Today's Echidne Thought



Echidne thoughts are thoughts which I get, as it were, from outer space, suddenly, and usually this means that Echidne stuck them into my hat. After suitable censoring (no, sheep shears are not the new fashion accessory for women everywhere) I either jot them down for further digestion or let them loose here. This one is of the latter kind.

You know how the media discusses something controversial by picking some people from each end of the opinion-line to fight each other, bare-fisted and ready-fanged, in front of us all? That's in theory, of course, and even then the approach has a problem, because the most correct opinion might lie in the middle of that long opinion-line. Broccoli is not necessarily greater than Viagra-for-angels or worse than Dick Cheney's wet dreams. It may just be a vegetable.

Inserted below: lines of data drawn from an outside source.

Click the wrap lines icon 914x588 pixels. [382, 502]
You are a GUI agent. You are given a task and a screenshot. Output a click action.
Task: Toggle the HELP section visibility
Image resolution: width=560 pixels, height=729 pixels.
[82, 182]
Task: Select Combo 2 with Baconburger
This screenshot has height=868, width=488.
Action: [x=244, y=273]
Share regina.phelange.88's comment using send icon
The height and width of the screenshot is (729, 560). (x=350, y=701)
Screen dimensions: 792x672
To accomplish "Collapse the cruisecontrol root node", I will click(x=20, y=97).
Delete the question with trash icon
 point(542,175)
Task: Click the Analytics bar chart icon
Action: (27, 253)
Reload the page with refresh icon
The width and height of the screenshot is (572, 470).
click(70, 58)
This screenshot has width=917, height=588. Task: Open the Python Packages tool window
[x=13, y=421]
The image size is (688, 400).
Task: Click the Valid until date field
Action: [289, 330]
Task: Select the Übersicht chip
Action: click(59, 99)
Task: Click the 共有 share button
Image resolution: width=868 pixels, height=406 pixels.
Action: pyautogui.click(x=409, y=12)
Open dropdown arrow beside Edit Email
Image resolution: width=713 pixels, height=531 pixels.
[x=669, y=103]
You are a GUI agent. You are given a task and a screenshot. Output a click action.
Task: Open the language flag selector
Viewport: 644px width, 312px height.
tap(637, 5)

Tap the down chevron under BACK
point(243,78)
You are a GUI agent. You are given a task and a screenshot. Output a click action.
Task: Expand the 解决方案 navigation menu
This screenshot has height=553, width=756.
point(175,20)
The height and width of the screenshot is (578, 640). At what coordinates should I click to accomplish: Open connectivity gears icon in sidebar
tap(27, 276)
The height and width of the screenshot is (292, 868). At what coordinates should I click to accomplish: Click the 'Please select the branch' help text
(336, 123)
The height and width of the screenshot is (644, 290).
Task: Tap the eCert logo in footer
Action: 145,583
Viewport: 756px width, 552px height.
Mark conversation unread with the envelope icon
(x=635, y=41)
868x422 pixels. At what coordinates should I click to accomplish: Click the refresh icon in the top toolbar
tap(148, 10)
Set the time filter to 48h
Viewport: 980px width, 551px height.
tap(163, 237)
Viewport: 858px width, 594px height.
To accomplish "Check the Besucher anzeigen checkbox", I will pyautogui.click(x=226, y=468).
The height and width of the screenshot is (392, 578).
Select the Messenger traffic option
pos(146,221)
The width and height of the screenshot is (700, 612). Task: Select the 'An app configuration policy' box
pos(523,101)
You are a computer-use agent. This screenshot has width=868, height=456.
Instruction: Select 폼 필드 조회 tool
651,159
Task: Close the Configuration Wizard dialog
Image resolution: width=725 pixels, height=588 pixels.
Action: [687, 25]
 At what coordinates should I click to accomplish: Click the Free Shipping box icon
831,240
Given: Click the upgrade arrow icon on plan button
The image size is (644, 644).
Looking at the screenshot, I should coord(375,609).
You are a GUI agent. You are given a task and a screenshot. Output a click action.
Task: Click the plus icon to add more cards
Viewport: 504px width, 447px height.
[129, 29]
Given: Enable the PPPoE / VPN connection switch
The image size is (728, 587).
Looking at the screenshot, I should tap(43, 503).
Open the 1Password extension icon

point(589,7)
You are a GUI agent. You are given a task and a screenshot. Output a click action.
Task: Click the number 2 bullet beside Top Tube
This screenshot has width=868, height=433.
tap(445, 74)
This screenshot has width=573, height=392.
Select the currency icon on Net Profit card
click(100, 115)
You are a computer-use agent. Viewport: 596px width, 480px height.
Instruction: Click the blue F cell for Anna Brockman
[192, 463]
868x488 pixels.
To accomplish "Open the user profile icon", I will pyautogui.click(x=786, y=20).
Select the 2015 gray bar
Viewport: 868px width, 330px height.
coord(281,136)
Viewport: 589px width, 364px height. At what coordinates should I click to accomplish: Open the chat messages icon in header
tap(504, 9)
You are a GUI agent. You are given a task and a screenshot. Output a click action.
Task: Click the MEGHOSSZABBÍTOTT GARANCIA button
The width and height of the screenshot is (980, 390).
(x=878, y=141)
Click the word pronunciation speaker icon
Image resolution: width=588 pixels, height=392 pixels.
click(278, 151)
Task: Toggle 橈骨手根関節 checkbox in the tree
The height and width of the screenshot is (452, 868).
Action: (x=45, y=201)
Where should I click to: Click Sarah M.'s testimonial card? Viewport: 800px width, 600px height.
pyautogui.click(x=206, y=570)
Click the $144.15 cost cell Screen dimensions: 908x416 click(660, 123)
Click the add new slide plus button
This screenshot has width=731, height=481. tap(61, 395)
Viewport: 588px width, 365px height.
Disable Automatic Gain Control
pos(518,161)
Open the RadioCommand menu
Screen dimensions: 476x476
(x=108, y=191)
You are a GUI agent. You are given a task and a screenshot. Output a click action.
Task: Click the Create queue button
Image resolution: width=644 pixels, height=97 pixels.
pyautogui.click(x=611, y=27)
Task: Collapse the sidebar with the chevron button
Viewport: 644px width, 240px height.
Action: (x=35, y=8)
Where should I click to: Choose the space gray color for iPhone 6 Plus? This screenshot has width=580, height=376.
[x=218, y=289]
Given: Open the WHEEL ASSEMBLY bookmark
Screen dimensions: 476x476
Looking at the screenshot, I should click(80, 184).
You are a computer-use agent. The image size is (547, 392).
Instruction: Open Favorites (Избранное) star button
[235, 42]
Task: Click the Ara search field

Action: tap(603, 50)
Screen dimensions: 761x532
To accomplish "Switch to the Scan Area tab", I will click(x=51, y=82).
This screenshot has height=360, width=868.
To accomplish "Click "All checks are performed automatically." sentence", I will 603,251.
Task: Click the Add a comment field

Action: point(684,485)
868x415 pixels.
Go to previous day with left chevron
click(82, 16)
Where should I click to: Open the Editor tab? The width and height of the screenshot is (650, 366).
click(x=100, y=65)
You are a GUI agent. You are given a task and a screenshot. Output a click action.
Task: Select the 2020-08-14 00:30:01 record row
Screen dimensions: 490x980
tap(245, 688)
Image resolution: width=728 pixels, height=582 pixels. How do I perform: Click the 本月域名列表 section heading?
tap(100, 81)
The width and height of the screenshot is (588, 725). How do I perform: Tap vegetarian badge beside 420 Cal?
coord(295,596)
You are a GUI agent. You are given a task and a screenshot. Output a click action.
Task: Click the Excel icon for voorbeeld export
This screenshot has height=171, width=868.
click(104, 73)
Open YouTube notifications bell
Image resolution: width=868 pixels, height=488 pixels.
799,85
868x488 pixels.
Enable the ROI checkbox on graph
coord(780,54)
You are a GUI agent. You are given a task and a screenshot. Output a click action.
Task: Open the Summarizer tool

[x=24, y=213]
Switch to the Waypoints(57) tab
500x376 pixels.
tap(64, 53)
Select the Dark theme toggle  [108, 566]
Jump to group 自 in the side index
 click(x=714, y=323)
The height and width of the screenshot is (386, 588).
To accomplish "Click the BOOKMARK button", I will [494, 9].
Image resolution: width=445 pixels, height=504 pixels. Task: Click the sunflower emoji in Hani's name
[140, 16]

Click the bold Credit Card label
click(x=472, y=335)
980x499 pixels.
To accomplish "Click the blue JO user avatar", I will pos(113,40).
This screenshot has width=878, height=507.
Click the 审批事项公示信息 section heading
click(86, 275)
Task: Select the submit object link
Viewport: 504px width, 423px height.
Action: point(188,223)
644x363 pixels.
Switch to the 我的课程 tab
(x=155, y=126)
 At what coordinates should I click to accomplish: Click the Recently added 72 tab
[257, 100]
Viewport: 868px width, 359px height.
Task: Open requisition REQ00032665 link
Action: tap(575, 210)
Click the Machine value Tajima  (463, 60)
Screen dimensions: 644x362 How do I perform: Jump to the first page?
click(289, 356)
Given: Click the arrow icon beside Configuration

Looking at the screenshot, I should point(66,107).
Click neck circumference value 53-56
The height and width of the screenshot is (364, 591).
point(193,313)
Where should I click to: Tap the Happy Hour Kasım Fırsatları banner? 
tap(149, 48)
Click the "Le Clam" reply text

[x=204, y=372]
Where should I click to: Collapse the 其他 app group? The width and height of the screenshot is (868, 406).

Where was I? Oh yes: The second problem with this approach is that the representatives for the extreme opinions are selected oddly. Far too often I see the end-points defined by a rabid right-winger yelling and screaming at a Mr. or Ms. Milquetoast-Middle-of-the-Road (think of Hannity and Colmes). But there's a second odd selection criteria, and that's the topic of today's Echidne Thought:

Think of the way we debate gender roles. The two end-points are often seen as someone with Talibanesque views on women on one side and someone who'd let women go out and run for the President of the United States, sure (as long as the dinner is still on the table when the hubby comes home). Well, perhaps not quite, but you get the point: There's nary a radical feminist anywhere in sight.

More importantly, the two end-points of this opinion line are seen as 'Kirche, Küche und Kinder' for women, at one end, and 'legal equality of the sexes' at the other end. Or 'men should dominate' vs. 'everybody is equal'. Note what's missing there, as is missing from all the other debates about women's essential nature or whatnot?

The symmetrical end-point to the view 'men should dominate'. The effect of this one is to make 'compromise' appear something inbetween full equality and absolute male domination, and the effect is also to make someone like me come across as an extremist, when in fact arguing for equality should be the middle position. Don't you think?